Falling oil prices had helped push eurozone prices down 0.6% over 12 months by January, down from December’s year-on-year figure of 0.2%. And even without oil, retail prices have hardly been moving.
Deflation bad
Deflation is just about the last thing you want at a time when your economy desperately needs to start growing. It is retail demand that drives the whole thing, and if goods are going to be cheaper in the future then there’s little incentive to spend now — and it’s compounded by the value of debts getting bigger. We’ve already seen the same thing happen in Japan, which suffered a 20-year cycle of deflation that proved extremely hard to get out of.
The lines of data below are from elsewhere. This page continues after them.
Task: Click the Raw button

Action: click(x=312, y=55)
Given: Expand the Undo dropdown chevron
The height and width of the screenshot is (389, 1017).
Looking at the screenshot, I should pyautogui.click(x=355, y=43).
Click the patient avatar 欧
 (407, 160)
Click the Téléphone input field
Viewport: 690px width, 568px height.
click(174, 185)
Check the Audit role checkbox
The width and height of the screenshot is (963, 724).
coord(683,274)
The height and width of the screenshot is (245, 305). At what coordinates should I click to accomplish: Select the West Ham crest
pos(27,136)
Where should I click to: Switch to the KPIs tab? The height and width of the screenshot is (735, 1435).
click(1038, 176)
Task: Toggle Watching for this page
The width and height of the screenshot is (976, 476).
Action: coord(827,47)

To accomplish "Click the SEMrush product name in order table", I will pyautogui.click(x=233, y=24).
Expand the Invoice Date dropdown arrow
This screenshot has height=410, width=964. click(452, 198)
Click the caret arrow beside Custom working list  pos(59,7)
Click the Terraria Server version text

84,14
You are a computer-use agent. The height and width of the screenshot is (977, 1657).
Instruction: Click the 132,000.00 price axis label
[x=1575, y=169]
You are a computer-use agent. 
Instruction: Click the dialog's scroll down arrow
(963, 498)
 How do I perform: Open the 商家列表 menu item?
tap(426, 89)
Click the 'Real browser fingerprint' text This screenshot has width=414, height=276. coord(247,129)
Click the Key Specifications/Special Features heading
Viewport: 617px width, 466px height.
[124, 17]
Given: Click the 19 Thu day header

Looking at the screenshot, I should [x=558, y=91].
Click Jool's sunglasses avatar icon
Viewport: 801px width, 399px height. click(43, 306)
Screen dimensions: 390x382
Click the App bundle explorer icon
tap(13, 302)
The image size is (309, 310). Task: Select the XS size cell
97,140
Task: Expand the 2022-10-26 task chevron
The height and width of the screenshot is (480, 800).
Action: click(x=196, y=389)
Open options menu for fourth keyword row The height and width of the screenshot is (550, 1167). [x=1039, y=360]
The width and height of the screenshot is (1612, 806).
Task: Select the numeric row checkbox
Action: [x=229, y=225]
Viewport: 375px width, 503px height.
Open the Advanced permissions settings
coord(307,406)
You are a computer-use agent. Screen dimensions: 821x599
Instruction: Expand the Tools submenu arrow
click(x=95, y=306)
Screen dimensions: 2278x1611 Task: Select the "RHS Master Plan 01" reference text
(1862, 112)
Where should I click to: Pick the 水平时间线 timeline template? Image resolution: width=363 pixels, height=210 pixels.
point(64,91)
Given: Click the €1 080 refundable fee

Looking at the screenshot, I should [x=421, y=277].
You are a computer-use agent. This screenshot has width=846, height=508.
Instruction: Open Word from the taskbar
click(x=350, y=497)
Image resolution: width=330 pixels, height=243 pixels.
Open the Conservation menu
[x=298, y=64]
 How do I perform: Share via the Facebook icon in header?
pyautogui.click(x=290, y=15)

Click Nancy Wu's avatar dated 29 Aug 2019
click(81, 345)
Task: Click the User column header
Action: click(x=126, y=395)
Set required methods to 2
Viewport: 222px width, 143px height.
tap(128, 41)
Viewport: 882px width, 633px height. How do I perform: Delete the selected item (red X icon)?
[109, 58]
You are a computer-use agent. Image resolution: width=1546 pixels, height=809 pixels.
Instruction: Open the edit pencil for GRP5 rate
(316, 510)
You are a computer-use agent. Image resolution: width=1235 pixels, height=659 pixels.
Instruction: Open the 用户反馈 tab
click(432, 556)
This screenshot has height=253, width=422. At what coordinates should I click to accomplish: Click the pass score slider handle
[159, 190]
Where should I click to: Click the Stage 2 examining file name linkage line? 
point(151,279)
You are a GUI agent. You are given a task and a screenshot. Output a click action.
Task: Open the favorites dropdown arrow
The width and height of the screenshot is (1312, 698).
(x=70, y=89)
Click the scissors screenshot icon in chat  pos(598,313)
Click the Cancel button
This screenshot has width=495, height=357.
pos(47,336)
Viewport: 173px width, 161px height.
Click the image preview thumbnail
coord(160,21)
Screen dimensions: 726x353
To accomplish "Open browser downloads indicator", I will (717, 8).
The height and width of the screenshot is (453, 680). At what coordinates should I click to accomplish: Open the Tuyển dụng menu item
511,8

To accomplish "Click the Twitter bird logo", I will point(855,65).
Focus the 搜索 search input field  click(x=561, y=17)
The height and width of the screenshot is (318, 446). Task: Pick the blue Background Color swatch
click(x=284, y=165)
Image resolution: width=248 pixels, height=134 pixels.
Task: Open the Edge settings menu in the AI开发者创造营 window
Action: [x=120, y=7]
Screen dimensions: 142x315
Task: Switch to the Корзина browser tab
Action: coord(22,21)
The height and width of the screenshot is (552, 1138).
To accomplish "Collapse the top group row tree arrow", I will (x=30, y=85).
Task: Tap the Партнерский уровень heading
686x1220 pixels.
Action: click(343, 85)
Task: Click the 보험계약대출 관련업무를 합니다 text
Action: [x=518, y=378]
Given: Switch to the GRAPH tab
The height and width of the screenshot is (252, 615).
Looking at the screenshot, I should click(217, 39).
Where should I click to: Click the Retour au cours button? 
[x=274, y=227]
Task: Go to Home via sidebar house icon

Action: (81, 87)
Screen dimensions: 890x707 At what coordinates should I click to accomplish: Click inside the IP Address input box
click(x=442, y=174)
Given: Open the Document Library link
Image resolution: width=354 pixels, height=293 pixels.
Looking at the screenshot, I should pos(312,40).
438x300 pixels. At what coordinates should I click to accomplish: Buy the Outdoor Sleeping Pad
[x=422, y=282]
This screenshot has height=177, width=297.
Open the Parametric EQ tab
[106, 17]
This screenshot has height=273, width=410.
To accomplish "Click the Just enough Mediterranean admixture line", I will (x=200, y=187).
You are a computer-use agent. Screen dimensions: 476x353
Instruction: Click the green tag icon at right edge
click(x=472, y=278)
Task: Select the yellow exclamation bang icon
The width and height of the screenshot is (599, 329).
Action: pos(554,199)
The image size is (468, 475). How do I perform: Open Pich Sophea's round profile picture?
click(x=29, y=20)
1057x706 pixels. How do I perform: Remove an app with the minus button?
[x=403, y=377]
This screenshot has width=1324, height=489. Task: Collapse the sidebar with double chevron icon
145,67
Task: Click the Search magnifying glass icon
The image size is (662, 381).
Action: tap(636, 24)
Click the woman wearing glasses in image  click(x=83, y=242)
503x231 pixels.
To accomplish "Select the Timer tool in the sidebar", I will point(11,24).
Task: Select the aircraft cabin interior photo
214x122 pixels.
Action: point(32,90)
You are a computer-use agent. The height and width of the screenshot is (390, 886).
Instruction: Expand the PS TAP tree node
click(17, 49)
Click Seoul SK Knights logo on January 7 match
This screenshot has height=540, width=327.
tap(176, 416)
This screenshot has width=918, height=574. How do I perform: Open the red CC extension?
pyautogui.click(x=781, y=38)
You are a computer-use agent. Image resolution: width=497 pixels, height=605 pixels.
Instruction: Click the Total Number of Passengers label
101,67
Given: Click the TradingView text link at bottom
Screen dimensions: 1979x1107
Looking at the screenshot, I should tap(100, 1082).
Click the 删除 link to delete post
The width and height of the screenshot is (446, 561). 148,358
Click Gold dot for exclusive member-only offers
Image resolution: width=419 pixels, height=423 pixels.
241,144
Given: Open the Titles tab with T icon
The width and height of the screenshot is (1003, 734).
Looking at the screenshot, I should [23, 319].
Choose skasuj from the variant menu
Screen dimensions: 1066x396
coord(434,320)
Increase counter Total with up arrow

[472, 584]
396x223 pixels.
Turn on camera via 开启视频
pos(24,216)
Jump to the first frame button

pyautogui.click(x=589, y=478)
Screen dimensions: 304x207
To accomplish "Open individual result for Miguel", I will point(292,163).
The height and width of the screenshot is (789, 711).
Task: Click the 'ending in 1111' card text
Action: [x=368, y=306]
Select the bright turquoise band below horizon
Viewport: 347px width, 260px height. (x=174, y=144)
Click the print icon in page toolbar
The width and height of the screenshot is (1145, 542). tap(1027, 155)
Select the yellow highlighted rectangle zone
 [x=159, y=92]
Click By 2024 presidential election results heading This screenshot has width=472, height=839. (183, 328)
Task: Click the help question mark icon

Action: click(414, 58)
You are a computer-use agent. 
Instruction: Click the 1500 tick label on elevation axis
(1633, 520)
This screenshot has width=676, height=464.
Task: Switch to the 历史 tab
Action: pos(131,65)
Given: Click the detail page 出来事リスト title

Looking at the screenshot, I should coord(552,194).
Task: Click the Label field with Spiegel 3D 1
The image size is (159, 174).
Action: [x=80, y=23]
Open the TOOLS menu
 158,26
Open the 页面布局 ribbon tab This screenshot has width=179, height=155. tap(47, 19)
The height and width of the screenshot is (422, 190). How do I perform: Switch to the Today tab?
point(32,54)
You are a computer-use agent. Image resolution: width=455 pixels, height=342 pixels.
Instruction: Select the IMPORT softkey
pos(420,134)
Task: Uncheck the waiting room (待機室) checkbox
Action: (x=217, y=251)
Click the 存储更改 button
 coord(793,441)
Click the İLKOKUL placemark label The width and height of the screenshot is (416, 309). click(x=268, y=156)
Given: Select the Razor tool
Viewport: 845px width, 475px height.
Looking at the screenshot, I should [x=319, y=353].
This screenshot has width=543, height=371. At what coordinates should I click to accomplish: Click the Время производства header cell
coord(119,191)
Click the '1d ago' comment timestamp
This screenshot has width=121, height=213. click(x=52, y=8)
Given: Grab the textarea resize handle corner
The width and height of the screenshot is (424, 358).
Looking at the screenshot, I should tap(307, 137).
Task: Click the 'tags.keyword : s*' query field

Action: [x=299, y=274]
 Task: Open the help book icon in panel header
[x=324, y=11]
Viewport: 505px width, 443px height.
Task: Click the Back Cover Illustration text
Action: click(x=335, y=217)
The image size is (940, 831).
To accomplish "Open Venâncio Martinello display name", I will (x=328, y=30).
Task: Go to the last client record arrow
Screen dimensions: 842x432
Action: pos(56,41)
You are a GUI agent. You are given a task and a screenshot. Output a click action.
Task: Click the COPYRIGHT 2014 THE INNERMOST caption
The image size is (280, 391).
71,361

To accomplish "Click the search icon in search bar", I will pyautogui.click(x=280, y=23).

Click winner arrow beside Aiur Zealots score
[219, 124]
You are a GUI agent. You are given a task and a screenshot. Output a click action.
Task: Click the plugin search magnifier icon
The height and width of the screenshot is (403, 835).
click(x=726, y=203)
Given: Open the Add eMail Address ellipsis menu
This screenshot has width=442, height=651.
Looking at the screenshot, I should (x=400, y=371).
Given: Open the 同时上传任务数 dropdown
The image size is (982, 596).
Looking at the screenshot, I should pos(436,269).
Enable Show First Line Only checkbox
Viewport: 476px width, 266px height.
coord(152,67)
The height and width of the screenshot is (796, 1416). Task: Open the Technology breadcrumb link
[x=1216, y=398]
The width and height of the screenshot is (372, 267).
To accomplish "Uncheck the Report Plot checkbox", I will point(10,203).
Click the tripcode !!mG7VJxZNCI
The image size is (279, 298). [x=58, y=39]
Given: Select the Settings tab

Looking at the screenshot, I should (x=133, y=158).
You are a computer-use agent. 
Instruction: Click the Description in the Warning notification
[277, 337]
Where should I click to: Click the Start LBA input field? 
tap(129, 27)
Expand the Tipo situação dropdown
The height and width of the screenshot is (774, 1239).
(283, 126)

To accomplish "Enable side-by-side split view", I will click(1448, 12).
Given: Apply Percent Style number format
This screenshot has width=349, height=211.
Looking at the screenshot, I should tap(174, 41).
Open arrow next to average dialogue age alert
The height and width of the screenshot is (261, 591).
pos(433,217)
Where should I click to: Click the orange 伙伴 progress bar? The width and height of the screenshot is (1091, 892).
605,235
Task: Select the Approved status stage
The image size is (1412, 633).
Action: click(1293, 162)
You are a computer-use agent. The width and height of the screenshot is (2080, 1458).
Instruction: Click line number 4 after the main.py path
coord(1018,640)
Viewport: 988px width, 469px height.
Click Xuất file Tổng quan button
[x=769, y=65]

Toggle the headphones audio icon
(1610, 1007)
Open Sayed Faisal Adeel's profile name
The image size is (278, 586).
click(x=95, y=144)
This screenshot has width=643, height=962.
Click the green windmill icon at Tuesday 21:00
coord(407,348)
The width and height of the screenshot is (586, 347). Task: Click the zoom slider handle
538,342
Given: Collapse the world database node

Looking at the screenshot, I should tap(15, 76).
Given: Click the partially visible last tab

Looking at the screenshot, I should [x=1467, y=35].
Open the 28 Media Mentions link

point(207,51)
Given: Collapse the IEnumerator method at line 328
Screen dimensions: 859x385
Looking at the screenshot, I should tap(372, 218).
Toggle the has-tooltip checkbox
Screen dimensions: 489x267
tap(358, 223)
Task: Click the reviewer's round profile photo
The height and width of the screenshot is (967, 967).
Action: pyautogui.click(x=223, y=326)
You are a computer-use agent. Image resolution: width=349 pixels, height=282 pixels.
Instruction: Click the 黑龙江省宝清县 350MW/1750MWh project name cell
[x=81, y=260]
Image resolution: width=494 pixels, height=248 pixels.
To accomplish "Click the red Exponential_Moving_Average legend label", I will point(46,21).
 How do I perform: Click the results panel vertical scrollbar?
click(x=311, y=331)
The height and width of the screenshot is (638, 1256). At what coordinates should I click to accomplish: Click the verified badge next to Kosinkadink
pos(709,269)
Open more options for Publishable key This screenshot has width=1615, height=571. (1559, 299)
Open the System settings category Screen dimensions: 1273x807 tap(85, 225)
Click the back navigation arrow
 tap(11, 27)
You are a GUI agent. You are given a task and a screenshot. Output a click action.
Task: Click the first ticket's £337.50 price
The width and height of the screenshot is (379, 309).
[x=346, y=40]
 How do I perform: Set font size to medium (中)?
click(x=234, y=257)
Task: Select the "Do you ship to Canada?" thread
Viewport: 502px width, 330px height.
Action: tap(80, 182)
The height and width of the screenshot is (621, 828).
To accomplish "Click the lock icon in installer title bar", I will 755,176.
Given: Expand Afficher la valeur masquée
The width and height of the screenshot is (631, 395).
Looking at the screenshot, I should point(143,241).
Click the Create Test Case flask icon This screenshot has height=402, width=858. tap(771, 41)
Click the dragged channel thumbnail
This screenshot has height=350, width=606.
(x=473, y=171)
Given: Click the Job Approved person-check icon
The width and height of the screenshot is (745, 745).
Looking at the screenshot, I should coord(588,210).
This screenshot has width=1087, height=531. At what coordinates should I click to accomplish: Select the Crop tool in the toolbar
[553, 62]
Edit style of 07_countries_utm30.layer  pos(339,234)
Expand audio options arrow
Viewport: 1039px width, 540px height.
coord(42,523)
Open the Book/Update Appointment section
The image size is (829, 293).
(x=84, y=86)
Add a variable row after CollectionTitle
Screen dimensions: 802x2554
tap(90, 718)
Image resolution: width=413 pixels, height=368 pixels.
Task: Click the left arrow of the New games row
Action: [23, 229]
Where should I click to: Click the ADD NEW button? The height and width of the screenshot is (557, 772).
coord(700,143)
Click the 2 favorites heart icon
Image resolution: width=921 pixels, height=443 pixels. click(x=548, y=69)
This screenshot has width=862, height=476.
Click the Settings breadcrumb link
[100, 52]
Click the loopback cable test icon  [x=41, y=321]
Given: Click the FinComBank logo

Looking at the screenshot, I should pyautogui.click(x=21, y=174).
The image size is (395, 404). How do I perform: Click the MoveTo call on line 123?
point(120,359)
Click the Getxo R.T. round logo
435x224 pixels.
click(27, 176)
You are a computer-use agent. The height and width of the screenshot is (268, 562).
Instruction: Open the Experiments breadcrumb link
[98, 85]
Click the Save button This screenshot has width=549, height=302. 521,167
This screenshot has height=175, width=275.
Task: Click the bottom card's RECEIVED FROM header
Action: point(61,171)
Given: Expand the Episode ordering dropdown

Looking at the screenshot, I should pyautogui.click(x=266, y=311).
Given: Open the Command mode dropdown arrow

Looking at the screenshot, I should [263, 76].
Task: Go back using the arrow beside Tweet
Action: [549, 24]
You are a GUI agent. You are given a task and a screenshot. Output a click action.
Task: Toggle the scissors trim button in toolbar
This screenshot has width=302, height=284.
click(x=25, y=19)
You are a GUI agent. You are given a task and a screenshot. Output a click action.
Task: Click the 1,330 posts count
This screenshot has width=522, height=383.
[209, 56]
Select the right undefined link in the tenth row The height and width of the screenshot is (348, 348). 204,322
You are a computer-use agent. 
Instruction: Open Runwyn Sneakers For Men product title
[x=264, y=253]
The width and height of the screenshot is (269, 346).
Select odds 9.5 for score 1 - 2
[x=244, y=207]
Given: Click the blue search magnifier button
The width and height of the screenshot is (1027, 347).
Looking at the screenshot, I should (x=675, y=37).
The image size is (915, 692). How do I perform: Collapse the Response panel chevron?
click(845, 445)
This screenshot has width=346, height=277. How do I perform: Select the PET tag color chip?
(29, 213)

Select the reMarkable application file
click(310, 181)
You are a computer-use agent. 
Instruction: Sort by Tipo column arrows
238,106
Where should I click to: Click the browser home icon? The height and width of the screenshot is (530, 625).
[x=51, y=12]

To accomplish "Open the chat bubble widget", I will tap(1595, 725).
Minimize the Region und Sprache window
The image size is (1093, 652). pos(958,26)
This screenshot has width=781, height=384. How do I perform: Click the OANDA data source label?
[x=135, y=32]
If that was the only problem, QE would most likely be an effective solution. But there is also an enormous gap between the strongest and the weakest economies of Europe.
Unemployment in the zone is running at about 11.4%, which sounds tough but not insurmountable — except that there are huge regional variations. In Germany, unemployment stands at 4.8%, but in Spain it’s reached a painful 23.7% and Greece has 25.8% of its workforce unemployed.
Is a QE programme aimed to suit the needs of Germany likely to bring an end to the suffering in Greece and Spain? I don’t think it takes a professor of economics to work that one out.
Differential pain
The weaker southern economies are going to be hit much harder by deflation if it continues, and by lack of growth even if it doesn’t — and they’re going to fall further and further behind the more prosperous northern states.
And what’s more, their people are beginning to realise that maybe Europe isn’t actually set up to help the poorer states after all, but instead to preserve the advantages of the wealthy states who call the financial shots.
What Greece and Spain need is to be able to inflate their way out of their troubles, with their currencies allowed to devalue on the open market and get their exports moving again. But obviously that’s not possible, not in a political system tied to the needs of a country with only 4.8% unemployment.
The people are revolting
Greece’s election has demonstrated its citizens’ contempt for their enforced hardship, and Spain has an election due by December 2015. The euro-masters’ policy of forced austerity for its poorer members might actually work if it’s given long enough, but are the democracies of southern Europe going to accept decades of second-class citizenship status while it happens?
The Japanese didn’t really have anybody else to blame for their misery, but the Greeks and the Spanish do — and the rest of Europe needs to start listening before the growing cracks get ever wider.